Il est donc possible que la SIC soit un phénomène neurophysiologique collectif relativement stable, qui ne reflète pas les adaptations du travail en équipe, mais plutôt le fait que les participants aient continué à collaborer malgré la difficulté accrue. Dans ce cas, son utilisation comme mesure du fonctionnement en équipe pourrait être limitée.
Il est tout aussi probable que la SIC ait été affectée, mais que la méthodologie employée dans cette étude n'ait pas permis de le mettre en évidence.
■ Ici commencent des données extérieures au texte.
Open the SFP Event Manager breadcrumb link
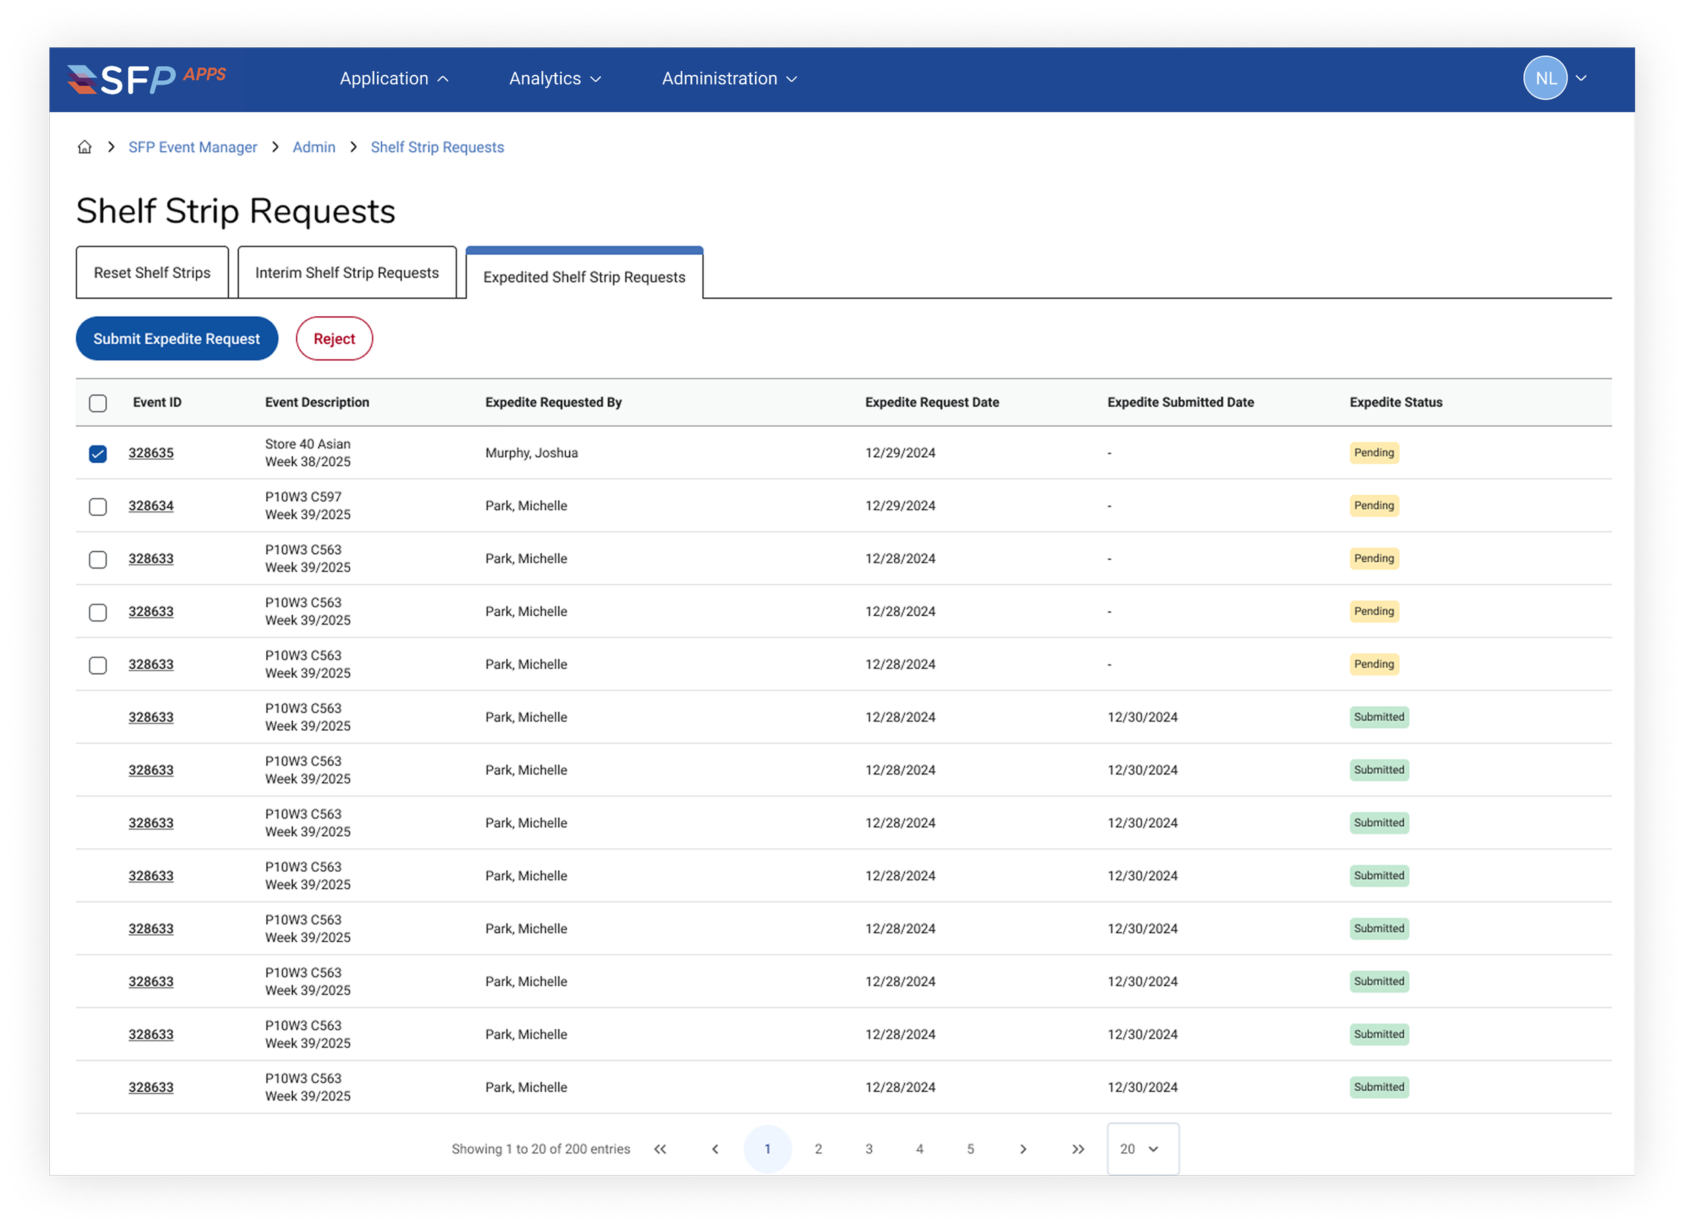Viewport: 1685px width, 1227px height. [192, 147]
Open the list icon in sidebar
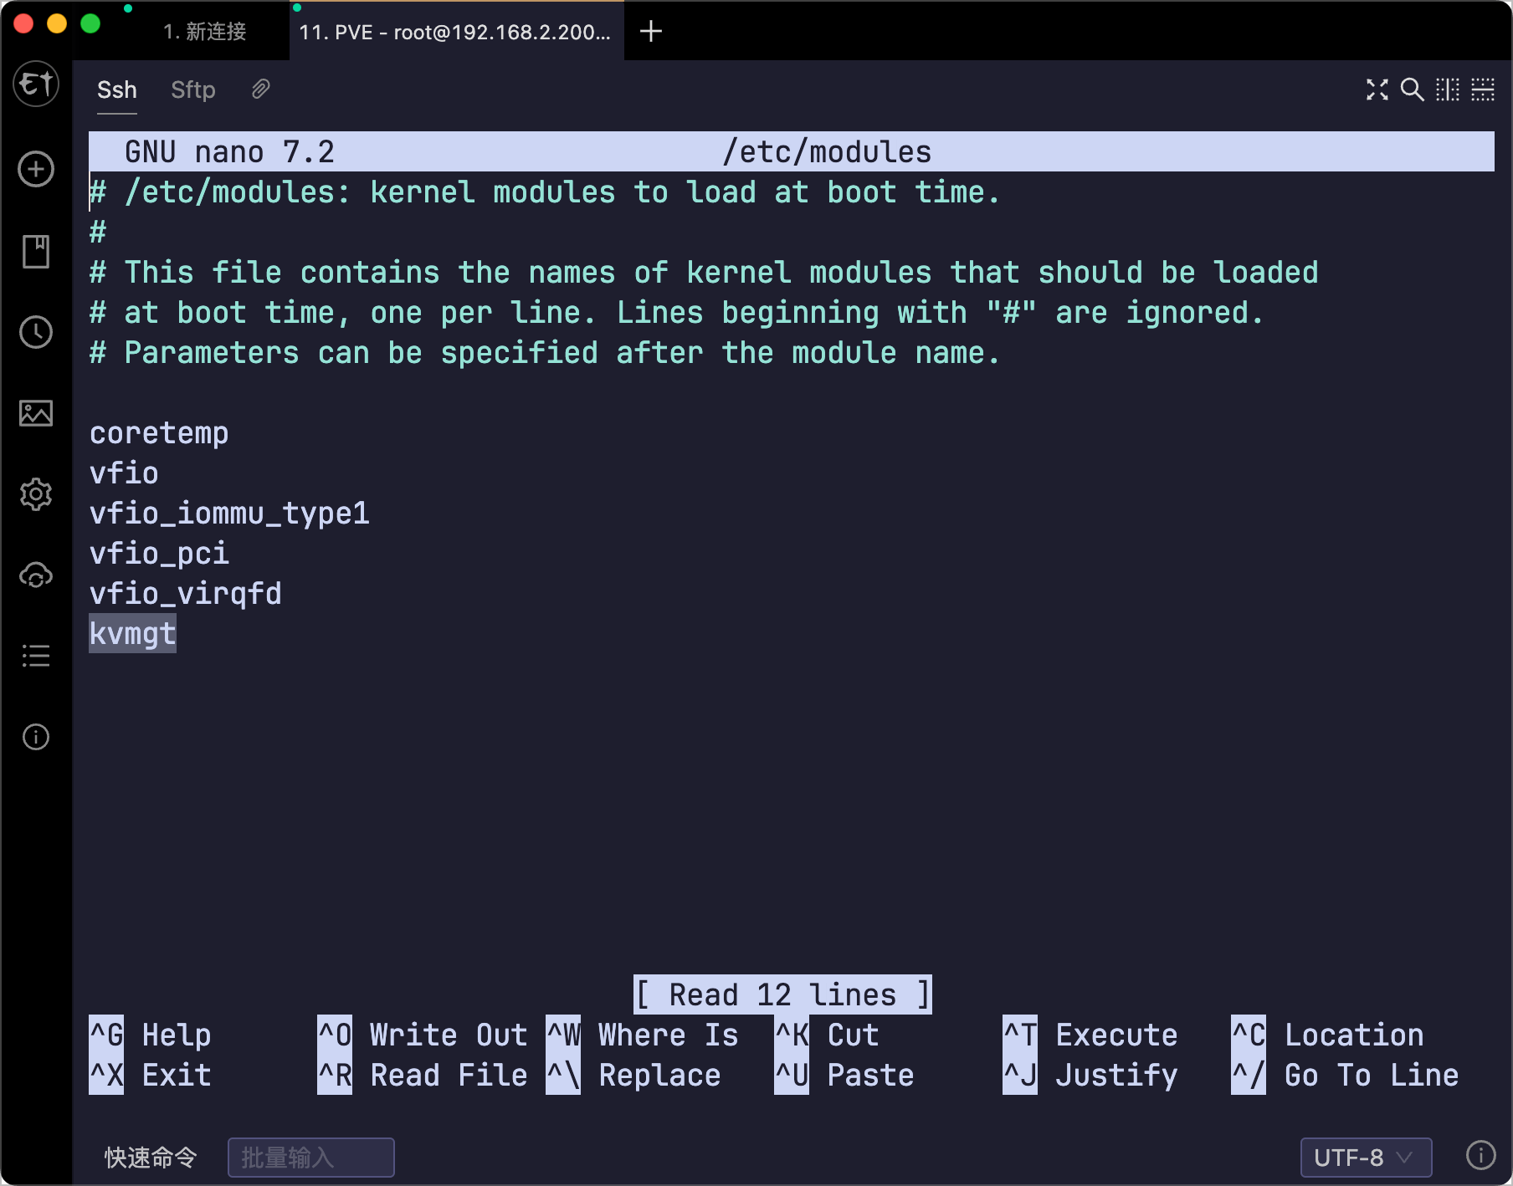1513x1186 pixels. [36, 656]
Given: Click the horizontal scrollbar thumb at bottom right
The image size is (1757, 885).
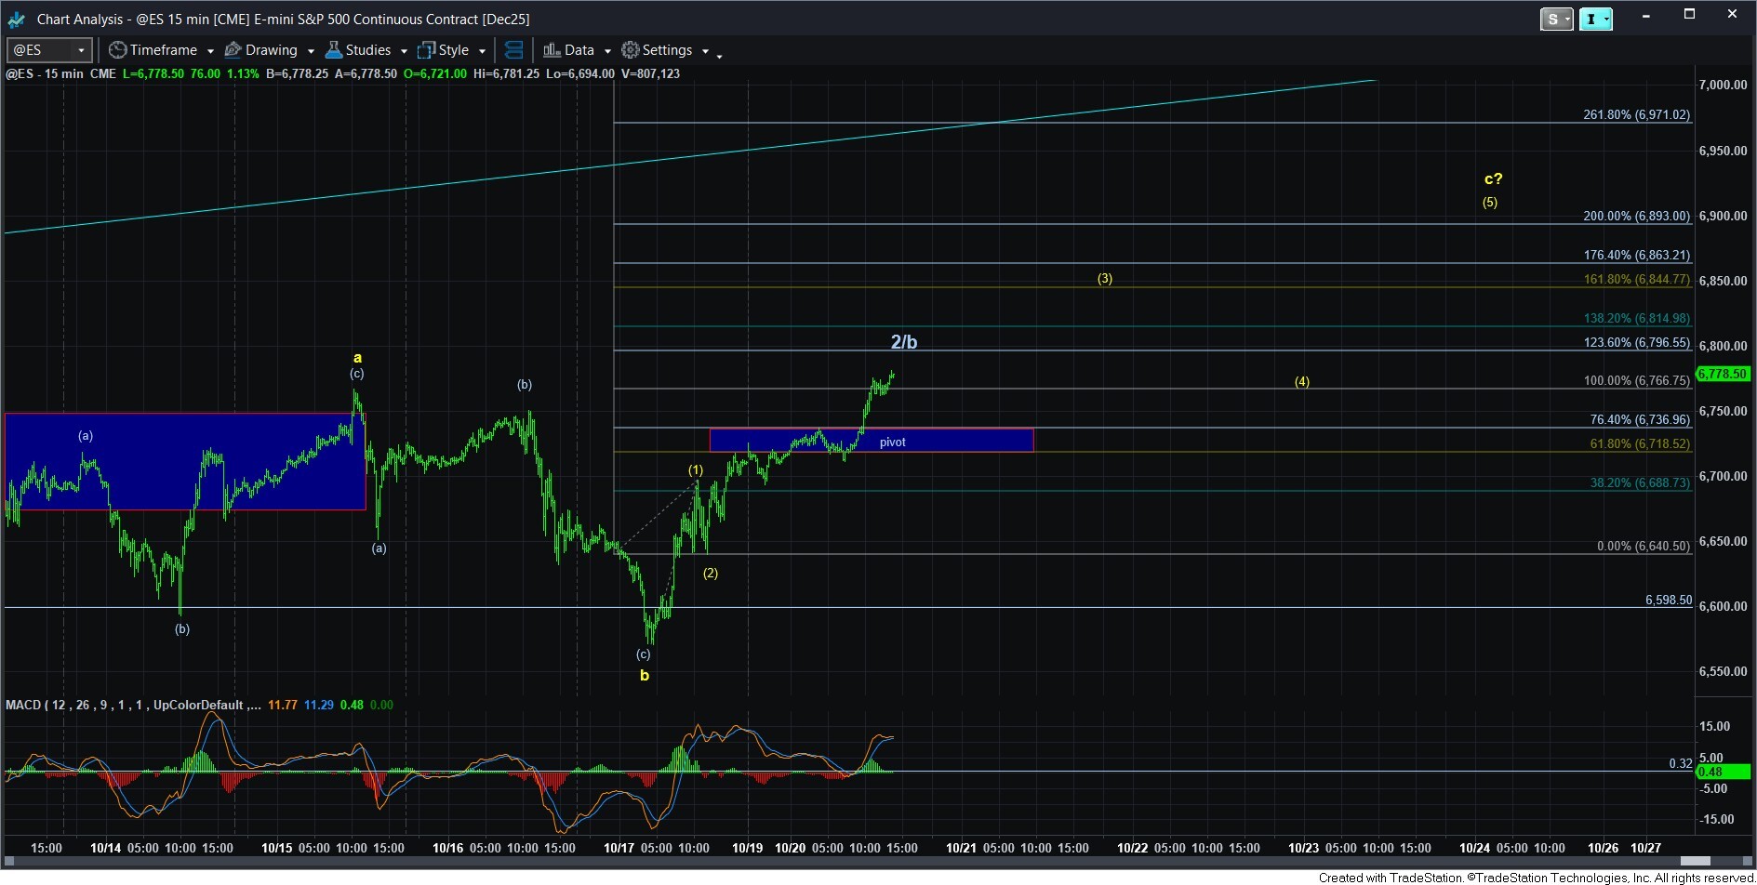Looking at the screenshot, I should tap(1695, 861).
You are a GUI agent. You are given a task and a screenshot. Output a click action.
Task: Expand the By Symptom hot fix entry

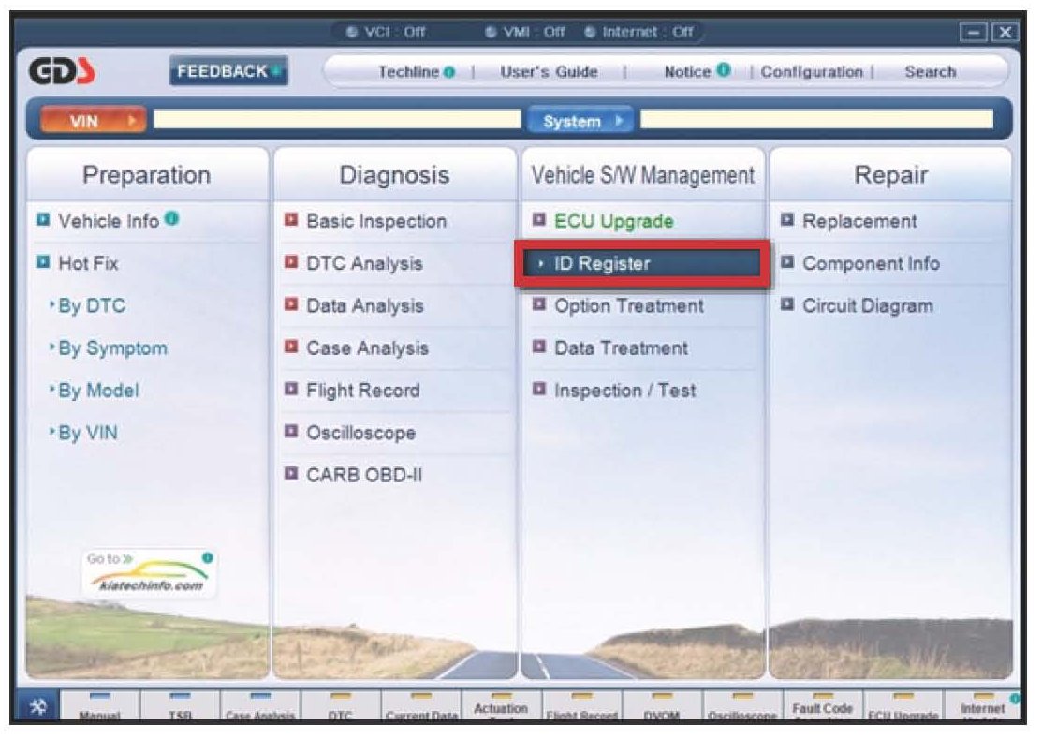pos(112,348)
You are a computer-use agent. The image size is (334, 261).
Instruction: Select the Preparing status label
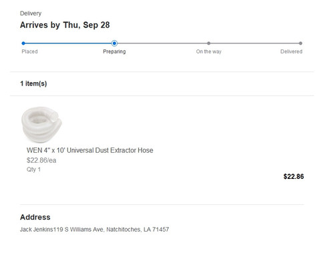click(114, 51)
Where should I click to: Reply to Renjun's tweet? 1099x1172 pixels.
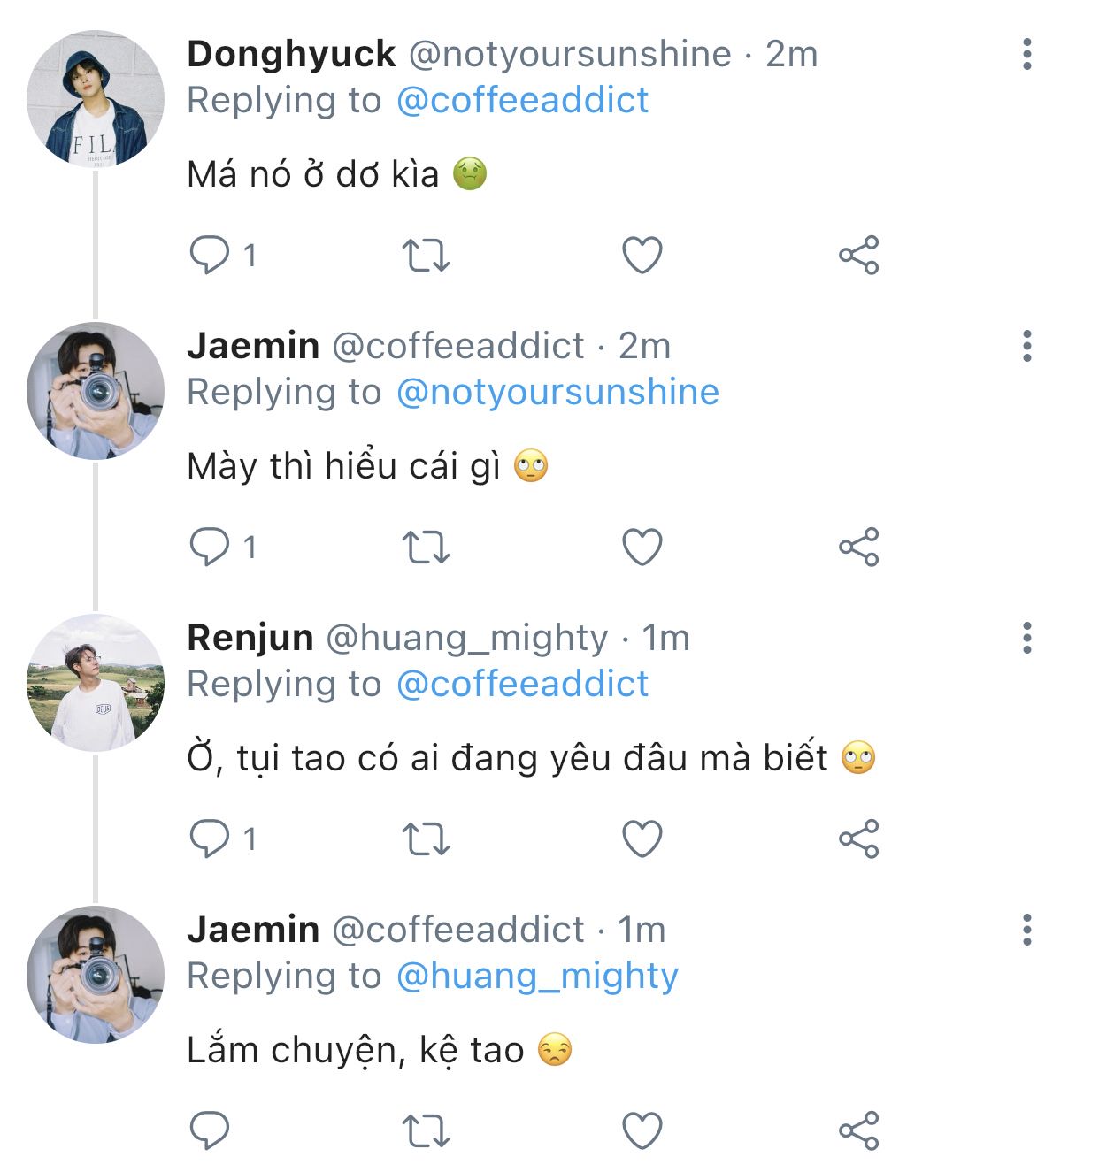210,839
Des recherches futures, explorant d'autres régions cérébrales et/ou recourant à des analyses d'IBS directionnelles (par ex. la causalité de Granger), sont nécessaires pour clarifier cette question (Hamilton, 2021).

 

Bibliographie

Grote, G., Kolbe, M., Zala-Mezö, E., Bienefeld-Seall, N., & Künzle, B. (2010). Adaptive coordination and heedfulness make better cockpit crews. Ergonomics, 53(2), 211–228.

Hamilton, A. F. D. C. (2021). Hyperscanning: Beyond the Hype. Neuron, 109(3), 404–407.

Stevens, R. H., Galloway, T. L., Berka, C., & Behneman, A. (2010). Temporal Sequences of Neurophysiologic Synchronies can Identify Changes in Team Cognition. Th ANNUAL MEETING.